Extract to read =
========================================

This attention to its defence and security is a nice change. The UK’s defence budget bad been steadily decreasing and decreased from 3.56% at 1990 to 1.84% of GDP in 2016. Meanwhile, Russian defence budget in 2016 stood at 5.4% and had increased by a third since the Russian unofficial invasion of Ukraine in 2014. Talk about peaceful Russia.
Russian Foreign Minister, Sergei Lavrov, said that this UK’s decision is nothing more but a provocation seeking a cheap distraction of the British citizens from the difficult Brexit negotiations. So, apparently, Russian actions in British soil trying to kill a person Russia hates is now considered to be the distraction created by the British government themselves. Wow. That’s.. something. You live and learn, I guess…
The funniest thing in the article, though, is the Russian ambassador’s in London, Alexander Yakovenko’s, response about lack of political culture. He even mentions that, since living in London, he is already used to this.

========================================

Data supplied =
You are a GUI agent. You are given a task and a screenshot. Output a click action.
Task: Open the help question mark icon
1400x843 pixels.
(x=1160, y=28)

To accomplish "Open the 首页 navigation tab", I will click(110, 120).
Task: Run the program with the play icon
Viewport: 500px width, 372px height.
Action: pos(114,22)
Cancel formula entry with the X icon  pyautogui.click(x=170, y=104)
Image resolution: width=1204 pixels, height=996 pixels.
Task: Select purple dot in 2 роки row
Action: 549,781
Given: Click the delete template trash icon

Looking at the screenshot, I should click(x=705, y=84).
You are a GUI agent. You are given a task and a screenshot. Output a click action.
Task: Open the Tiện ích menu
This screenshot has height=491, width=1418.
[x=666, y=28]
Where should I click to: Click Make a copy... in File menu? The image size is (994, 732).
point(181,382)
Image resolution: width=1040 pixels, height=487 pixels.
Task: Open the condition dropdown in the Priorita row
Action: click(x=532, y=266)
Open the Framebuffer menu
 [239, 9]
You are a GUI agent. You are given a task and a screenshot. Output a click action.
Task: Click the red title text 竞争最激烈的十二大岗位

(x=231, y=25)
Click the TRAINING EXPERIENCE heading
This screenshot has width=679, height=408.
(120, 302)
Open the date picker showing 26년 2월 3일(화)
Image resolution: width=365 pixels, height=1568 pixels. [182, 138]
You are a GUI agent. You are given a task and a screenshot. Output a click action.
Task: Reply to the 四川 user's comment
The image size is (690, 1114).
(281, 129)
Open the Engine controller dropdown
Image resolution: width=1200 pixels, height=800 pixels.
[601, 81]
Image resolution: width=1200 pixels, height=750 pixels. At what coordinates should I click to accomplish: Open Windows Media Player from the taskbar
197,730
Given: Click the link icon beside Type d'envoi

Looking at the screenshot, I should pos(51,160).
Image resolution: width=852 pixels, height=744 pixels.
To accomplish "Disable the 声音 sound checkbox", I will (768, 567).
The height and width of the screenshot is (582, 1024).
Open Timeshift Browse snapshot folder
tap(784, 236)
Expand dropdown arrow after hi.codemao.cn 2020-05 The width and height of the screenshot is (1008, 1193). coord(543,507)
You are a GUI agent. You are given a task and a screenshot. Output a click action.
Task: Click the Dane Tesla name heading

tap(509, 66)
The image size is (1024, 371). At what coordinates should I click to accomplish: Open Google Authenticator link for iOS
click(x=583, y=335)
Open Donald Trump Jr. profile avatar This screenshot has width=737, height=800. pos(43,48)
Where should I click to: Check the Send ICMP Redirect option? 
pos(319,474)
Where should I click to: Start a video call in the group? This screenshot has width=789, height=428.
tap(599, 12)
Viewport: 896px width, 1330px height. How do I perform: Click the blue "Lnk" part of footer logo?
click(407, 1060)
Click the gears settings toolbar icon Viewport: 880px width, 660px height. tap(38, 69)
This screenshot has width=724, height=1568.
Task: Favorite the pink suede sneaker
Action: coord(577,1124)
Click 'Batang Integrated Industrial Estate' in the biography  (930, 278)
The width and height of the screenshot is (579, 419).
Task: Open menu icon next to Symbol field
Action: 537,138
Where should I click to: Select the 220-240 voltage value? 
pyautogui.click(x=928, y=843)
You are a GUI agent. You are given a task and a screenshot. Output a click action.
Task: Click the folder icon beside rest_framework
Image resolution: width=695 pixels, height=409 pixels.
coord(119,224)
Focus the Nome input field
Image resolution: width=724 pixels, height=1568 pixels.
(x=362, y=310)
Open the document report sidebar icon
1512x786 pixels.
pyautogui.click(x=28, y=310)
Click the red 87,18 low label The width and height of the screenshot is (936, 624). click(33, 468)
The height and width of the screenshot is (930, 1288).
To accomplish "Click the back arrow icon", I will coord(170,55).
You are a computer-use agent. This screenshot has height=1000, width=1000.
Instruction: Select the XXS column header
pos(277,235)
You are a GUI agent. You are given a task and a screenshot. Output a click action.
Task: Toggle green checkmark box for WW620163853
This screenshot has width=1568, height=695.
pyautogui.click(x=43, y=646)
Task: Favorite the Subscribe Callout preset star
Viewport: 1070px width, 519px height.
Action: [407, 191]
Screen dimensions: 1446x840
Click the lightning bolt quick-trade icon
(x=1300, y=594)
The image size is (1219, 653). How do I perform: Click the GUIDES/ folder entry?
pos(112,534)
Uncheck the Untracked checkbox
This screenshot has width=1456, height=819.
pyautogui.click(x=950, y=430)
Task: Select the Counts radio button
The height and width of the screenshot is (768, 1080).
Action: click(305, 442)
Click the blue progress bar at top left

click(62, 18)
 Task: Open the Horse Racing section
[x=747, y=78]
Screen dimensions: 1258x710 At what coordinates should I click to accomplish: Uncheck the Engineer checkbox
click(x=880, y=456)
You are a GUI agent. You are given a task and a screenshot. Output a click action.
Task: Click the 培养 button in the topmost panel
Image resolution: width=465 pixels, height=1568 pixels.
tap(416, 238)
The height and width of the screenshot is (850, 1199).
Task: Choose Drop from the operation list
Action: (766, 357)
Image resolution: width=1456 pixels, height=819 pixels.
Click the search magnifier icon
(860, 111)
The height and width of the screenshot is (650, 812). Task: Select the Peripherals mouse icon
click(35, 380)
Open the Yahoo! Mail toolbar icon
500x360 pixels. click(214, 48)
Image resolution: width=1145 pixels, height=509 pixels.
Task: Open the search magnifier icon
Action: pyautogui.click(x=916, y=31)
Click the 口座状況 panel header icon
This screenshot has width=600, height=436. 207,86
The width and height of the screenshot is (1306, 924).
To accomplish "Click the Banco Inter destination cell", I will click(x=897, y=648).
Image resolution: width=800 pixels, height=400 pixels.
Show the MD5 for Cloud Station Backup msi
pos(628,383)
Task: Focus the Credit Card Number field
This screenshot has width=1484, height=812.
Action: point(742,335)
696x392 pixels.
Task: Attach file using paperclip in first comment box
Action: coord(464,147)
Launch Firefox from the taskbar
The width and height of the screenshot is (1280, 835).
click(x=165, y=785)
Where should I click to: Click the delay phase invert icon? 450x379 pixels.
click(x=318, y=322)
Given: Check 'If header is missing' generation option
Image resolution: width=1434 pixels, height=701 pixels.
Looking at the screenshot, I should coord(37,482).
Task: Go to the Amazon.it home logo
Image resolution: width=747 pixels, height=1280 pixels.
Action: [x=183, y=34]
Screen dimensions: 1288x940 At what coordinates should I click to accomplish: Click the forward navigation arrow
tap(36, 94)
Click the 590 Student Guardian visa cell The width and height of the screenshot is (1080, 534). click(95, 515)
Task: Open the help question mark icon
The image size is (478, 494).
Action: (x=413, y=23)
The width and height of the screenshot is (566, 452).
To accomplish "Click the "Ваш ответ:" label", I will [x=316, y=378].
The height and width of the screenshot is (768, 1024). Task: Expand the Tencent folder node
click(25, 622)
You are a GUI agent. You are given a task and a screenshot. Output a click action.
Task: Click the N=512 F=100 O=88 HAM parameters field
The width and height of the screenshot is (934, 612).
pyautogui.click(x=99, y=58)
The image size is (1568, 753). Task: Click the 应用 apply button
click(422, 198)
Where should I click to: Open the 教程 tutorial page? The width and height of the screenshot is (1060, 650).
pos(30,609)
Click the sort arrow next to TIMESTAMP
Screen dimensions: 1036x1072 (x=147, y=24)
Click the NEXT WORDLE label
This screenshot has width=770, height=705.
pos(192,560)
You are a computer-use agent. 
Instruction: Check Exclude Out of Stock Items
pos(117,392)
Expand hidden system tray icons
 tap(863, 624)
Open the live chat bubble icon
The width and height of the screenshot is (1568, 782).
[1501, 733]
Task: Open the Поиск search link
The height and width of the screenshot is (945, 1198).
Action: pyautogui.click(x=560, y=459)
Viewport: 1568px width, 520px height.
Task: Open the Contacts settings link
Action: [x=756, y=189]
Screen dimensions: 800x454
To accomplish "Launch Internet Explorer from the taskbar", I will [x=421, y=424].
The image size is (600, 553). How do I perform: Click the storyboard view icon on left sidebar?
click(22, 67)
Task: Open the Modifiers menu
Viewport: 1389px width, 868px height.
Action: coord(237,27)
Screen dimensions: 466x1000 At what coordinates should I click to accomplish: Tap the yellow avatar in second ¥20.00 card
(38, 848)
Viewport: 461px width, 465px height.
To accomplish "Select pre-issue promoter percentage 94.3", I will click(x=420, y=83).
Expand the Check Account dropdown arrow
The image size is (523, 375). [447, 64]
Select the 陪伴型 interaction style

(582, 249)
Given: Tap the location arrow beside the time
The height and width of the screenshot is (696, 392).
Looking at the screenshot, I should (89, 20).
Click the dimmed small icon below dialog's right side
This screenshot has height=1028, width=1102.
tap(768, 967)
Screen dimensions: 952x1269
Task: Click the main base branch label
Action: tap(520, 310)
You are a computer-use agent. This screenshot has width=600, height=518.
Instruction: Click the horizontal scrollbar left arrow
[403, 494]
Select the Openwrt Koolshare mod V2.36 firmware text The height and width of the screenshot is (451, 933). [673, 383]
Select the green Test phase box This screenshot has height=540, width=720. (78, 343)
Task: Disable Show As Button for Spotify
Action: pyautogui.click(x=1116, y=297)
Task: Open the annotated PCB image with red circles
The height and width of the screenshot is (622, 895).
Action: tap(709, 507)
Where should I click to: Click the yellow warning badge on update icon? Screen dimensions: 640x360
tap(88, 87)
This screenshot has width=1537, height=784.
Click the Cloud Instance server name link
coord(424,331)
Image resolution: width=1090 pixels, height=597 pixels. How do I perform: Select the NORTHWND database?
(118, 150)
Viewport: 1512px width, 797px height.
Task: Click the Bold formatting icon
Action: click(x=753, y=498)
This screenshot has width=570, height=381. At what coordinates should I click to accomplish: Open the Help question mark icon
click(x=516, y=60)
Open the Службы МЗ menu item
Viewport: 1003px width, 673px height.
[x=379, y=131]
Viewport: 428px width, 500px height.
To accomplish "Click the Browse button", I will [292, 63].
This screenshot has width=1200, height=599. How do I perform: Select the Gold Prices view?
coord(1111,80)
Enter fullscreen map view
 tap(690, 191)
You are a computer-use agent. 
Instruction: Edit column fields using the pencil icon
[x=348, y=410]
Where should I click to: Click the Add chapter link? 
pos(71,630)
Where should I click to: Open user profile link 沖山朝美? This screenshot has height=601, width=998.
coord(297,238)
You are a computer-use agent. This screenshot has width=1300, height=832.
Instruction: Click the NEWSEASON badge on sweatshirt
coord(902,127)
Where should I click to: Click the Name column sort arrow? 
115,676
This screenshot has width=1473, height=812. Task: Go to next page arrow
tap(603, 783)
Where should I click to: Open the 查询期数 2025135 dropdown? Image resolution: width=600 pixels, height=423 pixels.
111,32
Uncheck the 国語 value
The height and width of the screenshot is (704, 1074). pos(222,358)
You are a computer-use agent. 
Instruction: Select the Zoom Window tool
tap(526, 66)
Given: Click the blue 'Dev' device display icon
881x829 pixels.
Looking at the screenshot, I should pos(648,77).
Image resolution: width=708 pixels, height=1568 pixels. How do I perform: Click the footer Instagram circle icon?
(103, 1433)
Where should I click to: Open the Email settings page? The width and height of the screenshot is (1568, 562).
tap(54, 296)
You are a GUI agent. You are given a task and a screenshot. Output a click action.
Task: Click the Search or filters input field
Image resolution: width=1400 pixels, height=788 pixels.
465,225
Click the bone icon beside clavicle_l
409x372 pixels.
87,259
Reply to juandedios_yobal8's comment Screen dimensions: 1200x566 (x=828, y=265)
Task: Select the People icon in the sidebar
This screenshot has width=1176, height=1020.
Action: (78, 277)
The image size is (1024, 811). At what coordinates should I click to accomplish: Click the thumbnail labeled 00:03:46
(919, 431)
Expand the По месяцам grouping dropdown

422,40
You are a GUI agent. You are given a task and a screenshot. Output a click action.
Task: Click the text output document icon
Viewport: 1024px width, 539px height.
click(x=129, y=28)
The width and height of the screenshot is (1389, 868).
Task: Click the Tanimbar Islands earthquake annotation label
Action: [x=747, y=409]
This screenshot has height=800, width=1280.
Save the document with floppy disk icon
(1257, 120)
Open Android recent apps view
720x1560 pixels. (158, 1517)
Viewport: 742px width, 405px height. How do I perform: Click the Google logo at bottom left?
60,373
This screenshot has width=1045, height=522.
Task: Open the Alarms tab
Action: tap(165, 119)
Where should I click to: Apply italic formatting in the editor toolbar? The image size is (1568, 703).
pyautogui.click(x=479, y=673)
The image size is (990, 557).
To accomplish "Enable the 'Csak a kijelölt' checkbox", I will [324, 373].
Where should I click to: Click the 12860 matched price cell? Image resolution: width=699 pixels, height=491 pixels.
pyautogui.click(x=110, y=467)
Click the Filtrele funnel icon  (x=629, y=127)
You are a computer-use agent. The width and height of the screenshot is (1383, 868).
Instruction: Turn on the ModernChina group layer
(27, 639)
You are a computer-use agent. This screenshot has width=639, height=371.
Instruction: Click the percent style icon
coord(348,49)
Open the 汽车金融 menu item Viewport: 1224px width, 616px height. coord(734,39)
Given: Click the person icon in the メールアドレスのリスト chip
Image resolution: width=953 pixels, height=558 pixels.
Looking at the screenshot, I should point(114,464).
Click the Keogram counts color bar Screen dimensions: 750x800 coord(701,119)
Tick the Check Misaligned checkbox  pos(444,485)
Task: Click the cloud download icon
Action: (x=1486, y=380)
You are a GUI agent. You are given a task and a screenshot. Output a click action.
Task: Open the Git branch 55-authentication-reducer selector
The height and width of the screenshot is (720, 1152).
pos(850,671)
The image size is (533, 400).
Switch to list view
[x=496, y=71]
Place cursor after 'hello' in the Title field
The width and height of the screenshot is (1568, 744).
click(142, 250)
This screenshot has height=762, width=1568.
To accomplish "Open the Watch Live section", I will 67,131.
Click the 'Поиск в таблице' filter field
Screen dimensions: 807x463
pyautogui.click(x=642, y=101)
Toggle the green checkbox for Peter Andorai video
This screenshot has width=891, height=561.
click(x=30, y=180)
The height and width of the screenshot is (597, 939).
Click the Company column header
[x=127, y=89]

========================================

Stated exercise 1 = Can you quote everything from "This attention to" down to "about peaceful Russia." in the passage on UK defense spending and Russia's response?
Stated exercise 2 = What comes next in the commentary on Britain's defense spending and Russia's reaction? Continue it from its final sentence.

Task response 1 =
This attention to its defence and security is a nice change. The UK’s defence budget bad been steadily decreasing and decreased from 3.56% at 1990 to 1.84% of GDP in 2016. Meanwhile, Russian defence budget in 2016 stood at 5.4% and had increased by a third since the Russian unofficial invasion of Ukraine in 2014. Talk about peaceful Russia.

Task response 2 =
Actually, I think that in a way he’s got a point. In Russia, the politicians and diplomats are not used to hearing the truth and being told what exactly does the other side – the opposition (true opposition, not the controlled one in Duma) – think. Simply because the opposition is almost non-existent and is dying by the day.
It is understandable that in that political climate, the opposition (and people in general) will wary before saying what they are really thinking. This, of course, creates a bubble when Russian diplomats and politicians only hear what they want to hear. Except from Putin and his gang, of course, but that is a special case, anyway and it is not for mere plebs to be at that level.
Killing journalists and members of the opposition as well as fights in the country’s parliament Duma truly are the signs of political culture of highest calibre. Definitely.
There is another upside of this international crisis. In addition to the UK showing its backbone, all of this has united many Western governments. United States, France and Germany continues to support the United Kingdom and had jointly created a statement, where they condemned the “first offensive use of military-grade agent in Europe since the Second World War”.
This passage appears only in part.